Wireshark-dev: Re: [Wireshark-dev] ctype.h calls

From: Guy Harris <guy@xxxxxxxxxxxx>
Date: Tue, 28 Oct 2014 12:17:47 -0700
On Oct 28, 2014, at 10:56 AM, Jeff Morriss <jeff.morriss.ws@xxxxxxxxx> wrote:

> Just catching up on 3 weeks of traffic on the the -commits list...
> 
> Is there any reason the remaining ctype.h calls in master shouldn't be removed [and the functions put on the prohibited list in checkAPIs.pl]?

The remaining calls in Wireshark proper (I'm leaving the build tools out, at least for now), at least based on what files are still including ctype.h, are:

	in the H.245 dissector, a call to isascii() used to decide whether to display something as text or hex;

	in the S1AP dissector, a call to isalpha(), which is in a loop that is being used to check whether something should be displayed as a text string;

	in file.c, calls to toupper() and tolower() in string matching code;

	in wsutil/strnatcmp.c, calls to several functions in the "Perform 'natural order' comparisons of strings in C" routine;

	in wsutil/strptime.c, isspace() used when matching white space in an input string.

In the first two, I *suspect* that what's really intended is "is this printable ASCII?", in which case both should use g_ascii_isprint(), although if the S1AP dissector really wants to check for *alphabetic* characters, g_ascii_isalpha() could be used.

In file.c, I think that code is primarily (and possibly exclusively) used for the Find function in Wireshark and, for that, if the user requested a case-insensitive search:

	when searching packet summary lines and lines from the detailed dissection, they might want a search that's case-insensitive, *using the rules of their locale*, *and treating both the string being searched for and the strings in which the search is being done as being encoded as UTF-8* (which is what they both should be), which is a significant change;

	when searching raw packet data, making the search automatically "do the right thing" would be extremely difficult (as the raw packet data might be in arbitrary encodings, and the only way to determine the encoding of a particular set of bytes would be to see what encoding was specified when it was dissected) - currently we support a vague sort of byte-oriented encoding that I guess is ASCII and a vague sort of 2-byte-oriented encoding that I guess you could think of as UTF-16 but it never matches anything outside the ASCII range, and maybe we should just have both matches never match anything outside the ASCII range.

In wsutil/strnatcmp.c, the "natural order" appears, from

	http://sourcefrog.net/projects/natsort/

to sort strings such that numbers in the strings are sorted in numerical order:

	Computer string sorting algorithms generally don't order strings containing numbers in the same way that a human would do.
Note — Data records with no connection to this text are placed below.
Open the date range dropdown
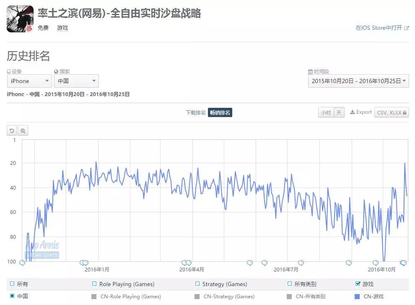Image resolution: width=415 pixels, height=305 pixels. click(x=358, y=81)
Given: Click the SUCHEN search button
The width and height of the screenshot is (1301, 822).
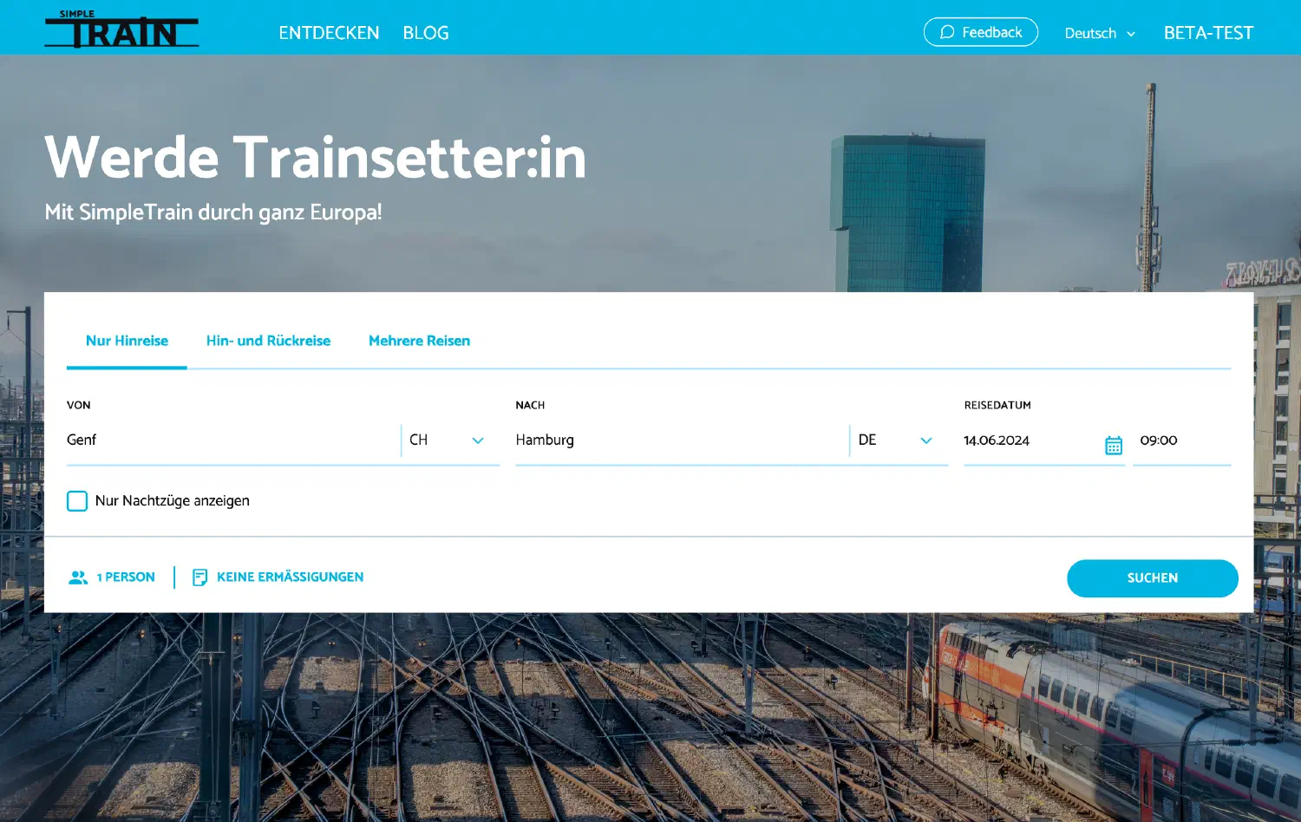Looking at the screenshot, I should click(x=1153, y=577).
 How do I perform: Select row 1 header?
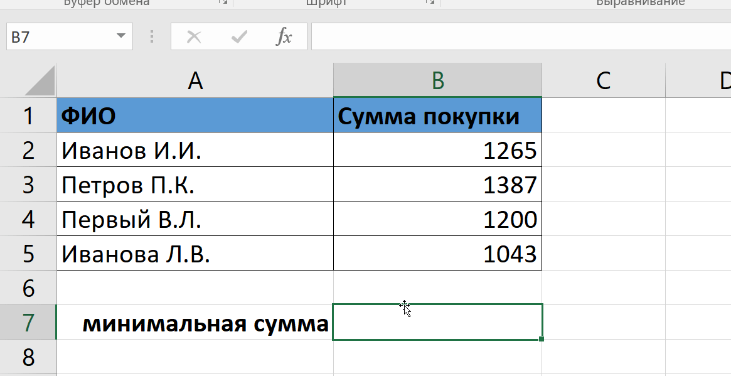click(28, 115)
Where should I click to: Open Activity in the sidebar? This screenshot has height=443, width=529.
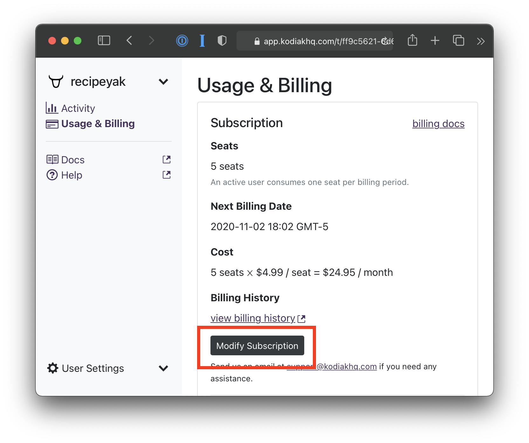point(78,108)
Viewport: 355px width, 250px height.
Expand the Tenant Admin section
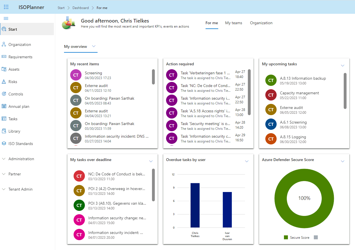point(21,189)
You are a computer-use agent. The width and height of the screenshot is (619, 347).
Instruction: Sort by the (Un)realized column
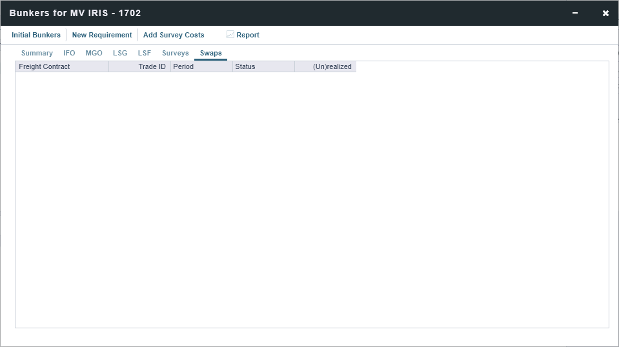coord(325,66)
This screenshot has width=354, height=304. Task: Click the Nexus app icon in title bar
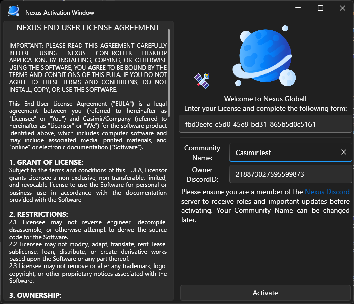coord(14,11)
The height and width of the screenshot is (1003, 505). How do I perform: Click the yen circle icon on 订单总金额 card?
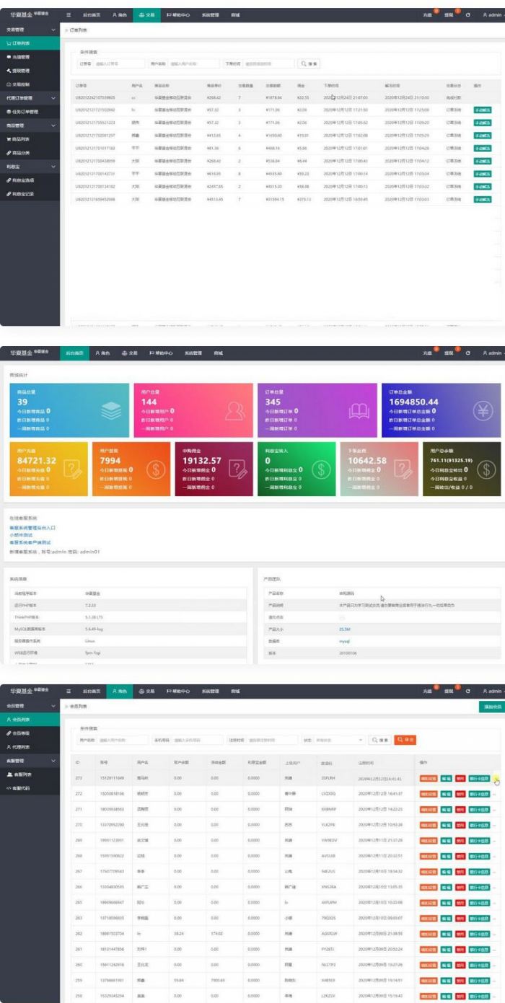point(482,410)
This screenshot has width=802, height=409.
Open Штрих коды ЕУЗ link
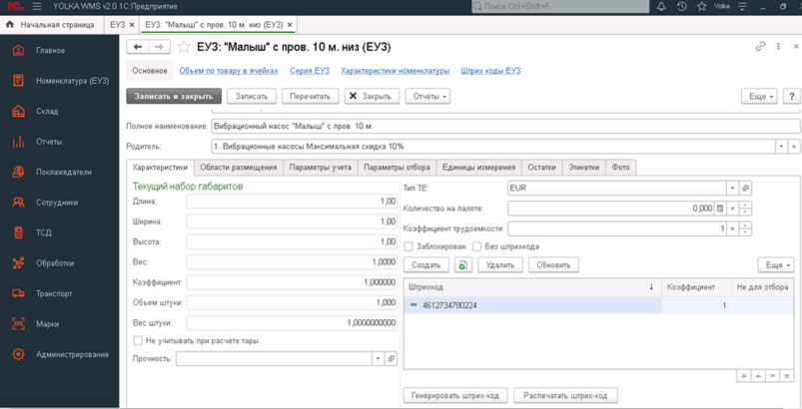coord(490,71)
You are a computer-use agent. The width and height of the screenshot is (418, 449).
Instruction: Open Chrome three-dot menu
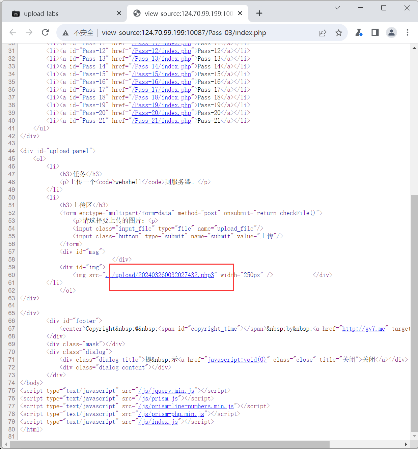(x=408, y=32)
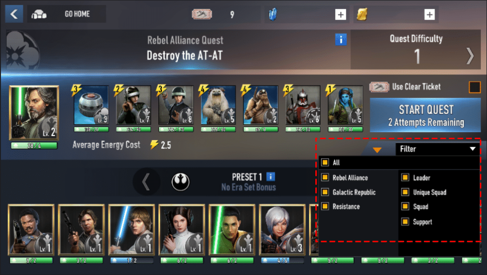Uncheck the All filter checkbox
The height and width of the screenshot is (275, 487).
tap(325, 163)
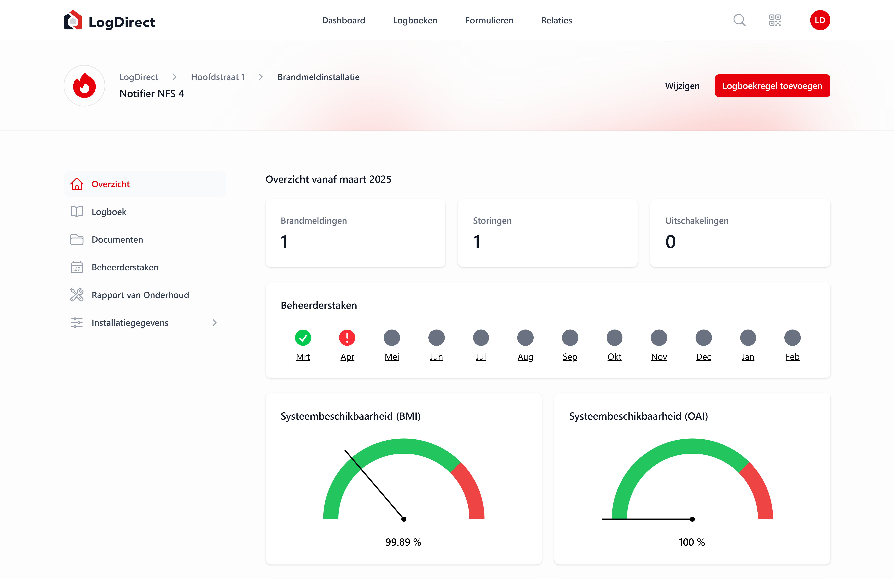Select the Overzicht home icon in sidebar
Image resolution: width=894 pixels, height=579 pixels.
77,184
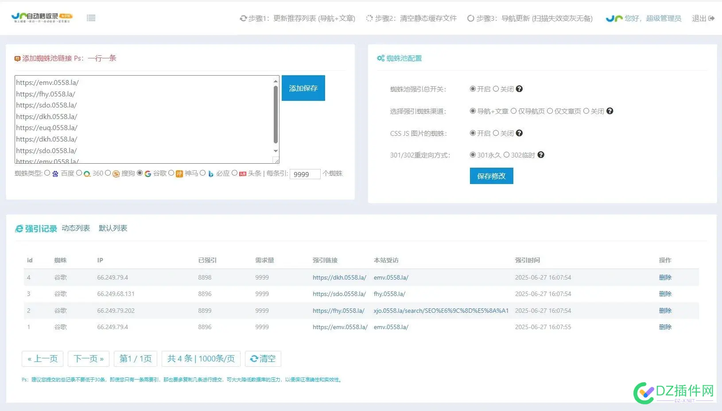The image size is (722, 411).
Task: Click the 每条引 spider count input field
Action: pyautogui.click(x=305, y=174)
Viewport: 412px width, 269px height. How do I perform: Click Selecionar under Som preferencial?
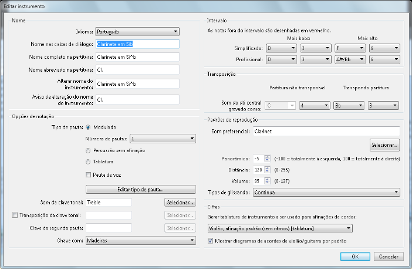coord(385,144)
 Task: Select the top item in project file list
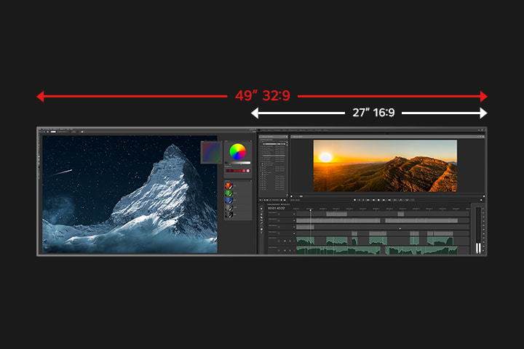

Consider:

		rfc1.txt
		rfc2086.txt
		rfc822.txt

	It would be more friendly if the program listed the files as

		rfc1.txt
		rfc822.txt
		rfc2086.txt

	Filenames sort properly if people insert leading zeros, but they don't always do that.

The routines in there are used to sort encapsulation type names for "-T" in the help output from editcap and mergecap; those are all ASCII, so using the g_ascii_XXX() routines would work.  If we want to sort strings that might *not* be nerd tokens in a natural order, in order to show them to a user, we might want to do a "dictionary sort", which would be locale-dependent.  I'd vote for stuffing "ascii" into the names of the wsutil/strnatcmp.c routines, to make it clear that the case-insensitive "natural order" sort routine will always treat A-Z and a-z as equivalent (including treating "I" and "i" as equivalent, with neither being equivalent to "İ" or "ı") and will not ever treat anything else as equivalent (including not, for example, treating "Ä" and "ä" as equivalent), and, if we ever need a "natural human dictionary order" sort, worrying about that problem at that point.